● **EXERCISE REQUIREMENTS**
1: According to the article on the 1985–86 Winnipeg Jets season, which team beat the Jets in the first round of the playoffs?
2: Quote the passage of the 1985–86 Winnipeg Jets article starting with "Team information" and going on through "Dale Hawerchuk (46)".
3: Extend the article on the 1985–86 Winnipeg Jets season by continuing it from its last sentence.

● **EXCERPT**
--- START ---

- Division: 3rd Smythe
- Conference: 6th Campbell
- 1985–86 record: 26–47–7
- Home record: 18–19–3
- Road record: 8–28–4
- Goals for: 295
- Goals against: 372

Team information
- General manager: John Ferguson
- Coach: Barry Long 19-41-6 John Ferguson 7-6-1
- Captain: Dale Hawerchuk
- Arena: Winnipeg Arena

Team leaders
- Goals: Dale Hawerchuk (46)
- Assists: Dale Hawerchuk (59)
- Points: Dale Hawerchuk (105)
- Penalty minutes: Laurie Boschman (241)
- Wins: Brian Hayward (13)
- Goals against average: Dan Bouchard (3.80)

= 1985–86 Winnipeg Jets season =

NHL hockey team season

The 1985–86 Winnipeg Jets season was the 14th season of the Winnipeg Jets, their seventh season in the National Hockey League (NHL). General Manager John Ferguson replaced coach Barry Long late in the season and guided the club on an interim basis to a 7–6–1 record. The Jets placed third in the Smythe, and despite their dismal 26–47–7 record, qualified for the playoffs only to lose to the Calgary Flames in the first round.

==Offseason==
After a record breaking 1984–85 season, in which the Jets posted 43–27–10 record, earning 96 points, the team had a very quiet off-season. Winnipeg participated in the 1985 NHL entry draft on June 15, 1985, and with their first round pick, 18th overall, the Jets selected Ryan Stewart from the Kamloops Blazers of the WHL. Stewart had 33 goals and 70 points in 54 games with the Blazers during the 1984–85 season. Some other notable selections by the Jets were goaltender Daniel Berthiaume in the third round, defenseman Fredrik Olausson in the fourth round and forward Danton Cole in the sixth round.

On June 25, 1985, the Jets signed team captain Dale Hawerchuk to an eight-year, $3.2 million contract. Hawerchuk, who was the first overall draft pick by Winnipeg in the 1981 NHL entry draft was coming off a 53-goal and 130 point season with the club in the 1984–85 season. The club signed undrafted free agent goaltender Pokey Reddick on September 25, 1985. Reddick spent the 1984–85 season with the Brandon Wheat Kings, going 14-30-1 with a 5.64 GAA in 47 games.

--- END ---

● **INFORMATION SHOWN**
--- START ---

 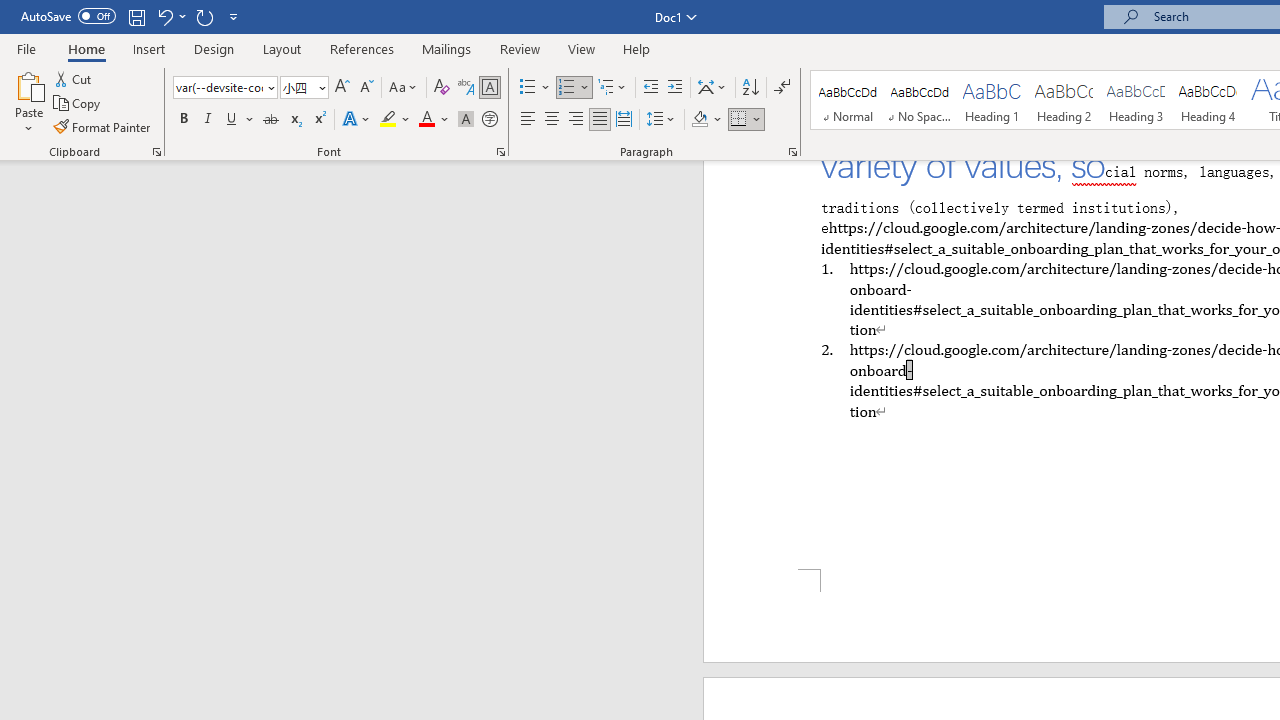 What do you see at coordinates (598, 119) in the screenshot?
I see `'Justify'` at bounding box center [598, 119].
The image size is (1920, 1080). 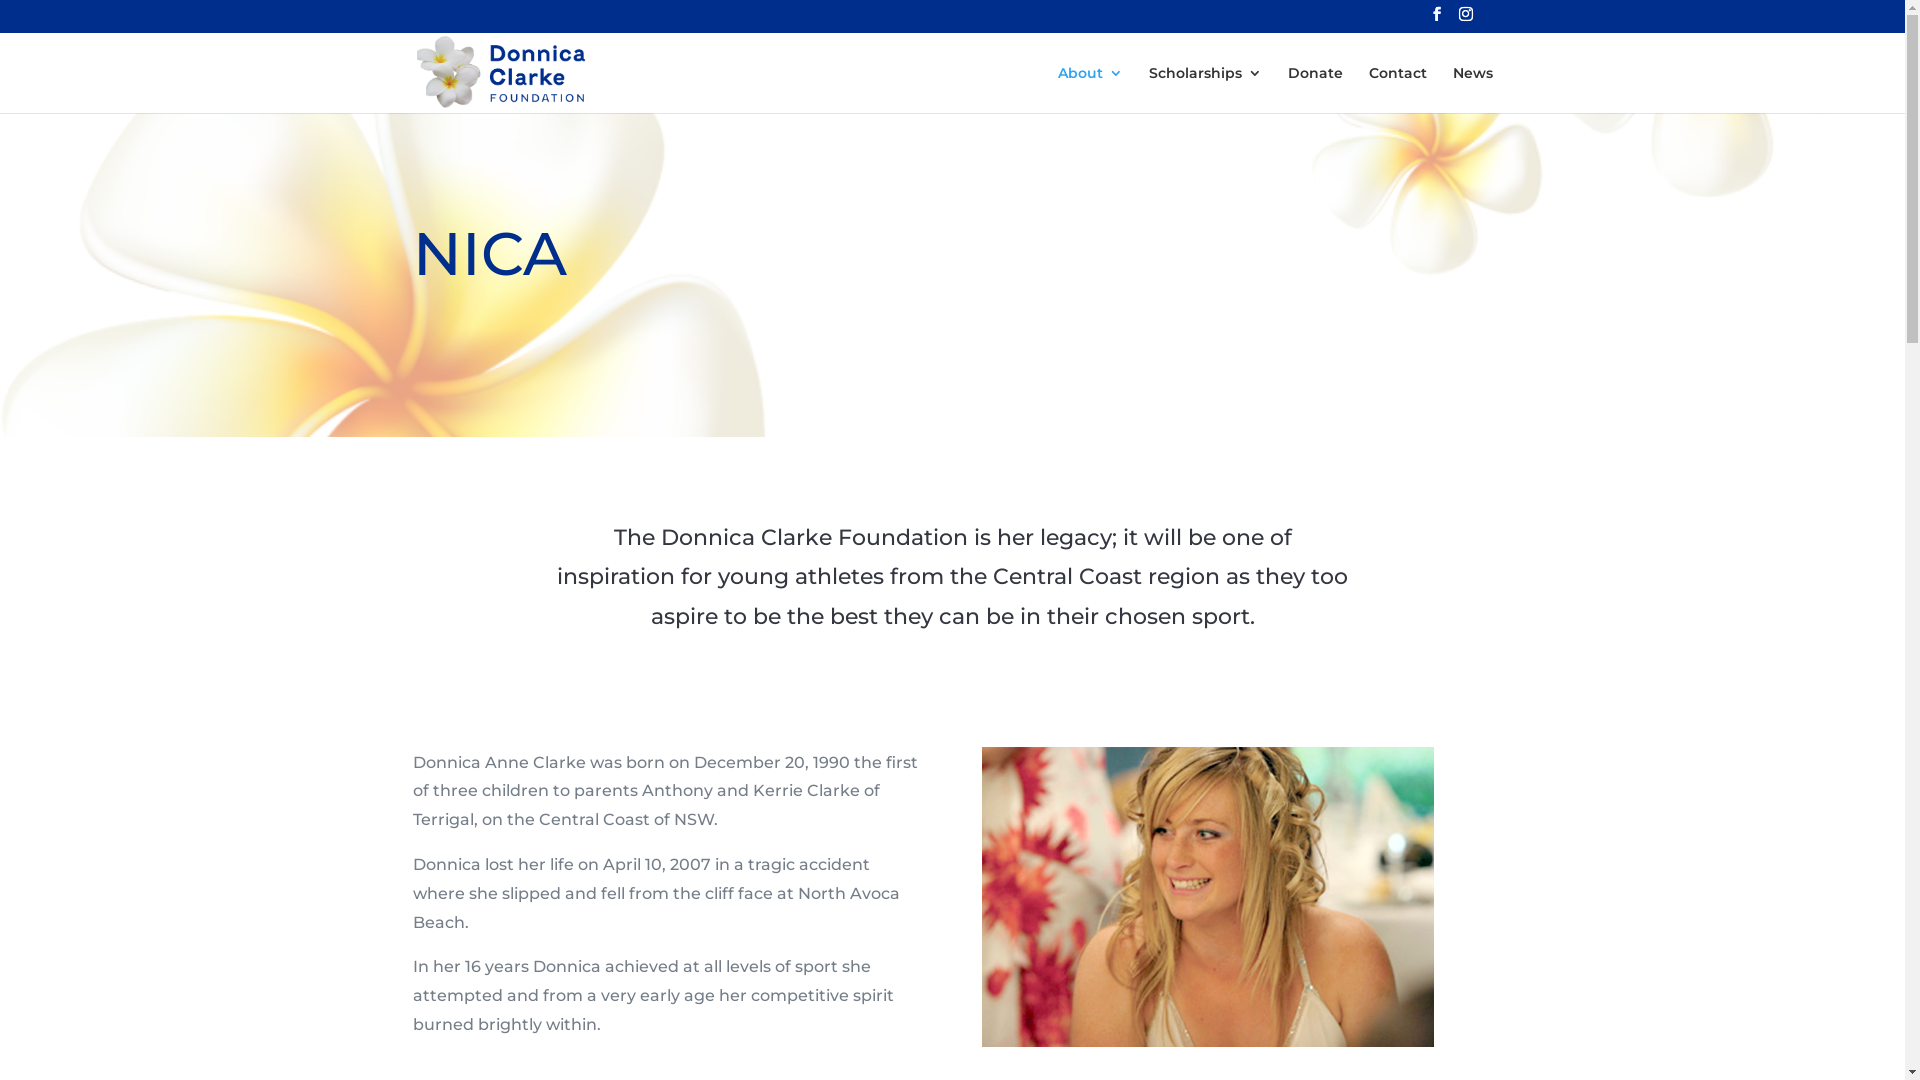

--- END ---

● **RESULTS**
1: The Calgary Flames

2:
Team information
- General manager: John Ferguson
- Coach: Barry Long 19-41-6 John Ferguson 7-6-1
- Captain: Dale Hawerchuk
- Arena: Winnipeg Arena

Team leaders
- Goals: Dale Hawerchuk (46)

3:
==Regular season==
The only thing to keep fan interest near the end of the season was the three-way turtle derby between the Jets, Vancouver Canucks, and Los Angeles Kings for the final two playoff spots in the Smythe Division, since the Edmonton Oilers and Calgary Flames were well ahead of them and had already locked up the top two spots in the division. After a dreadful February in which they went 3-8-1 to drop to 19th overall in the NHL (ahead of only Vancouver and a woeful Detroit squad), the Jets went 5-4-1 in their last ten to finish tied with Vancouver for third place in the Smythe with 59 points, while Los Angeles was out with 54. But since the Jets had more wins than the Canucks (26 to 23), Winnipeg won the tiebreaker and claimed third place in the Smythe, drawing the Calgary Flames in the first-round thus avoiding a matchup with the two-time defending Stanley Cup champion and Presidents Trophy winning Edmonton Oilers.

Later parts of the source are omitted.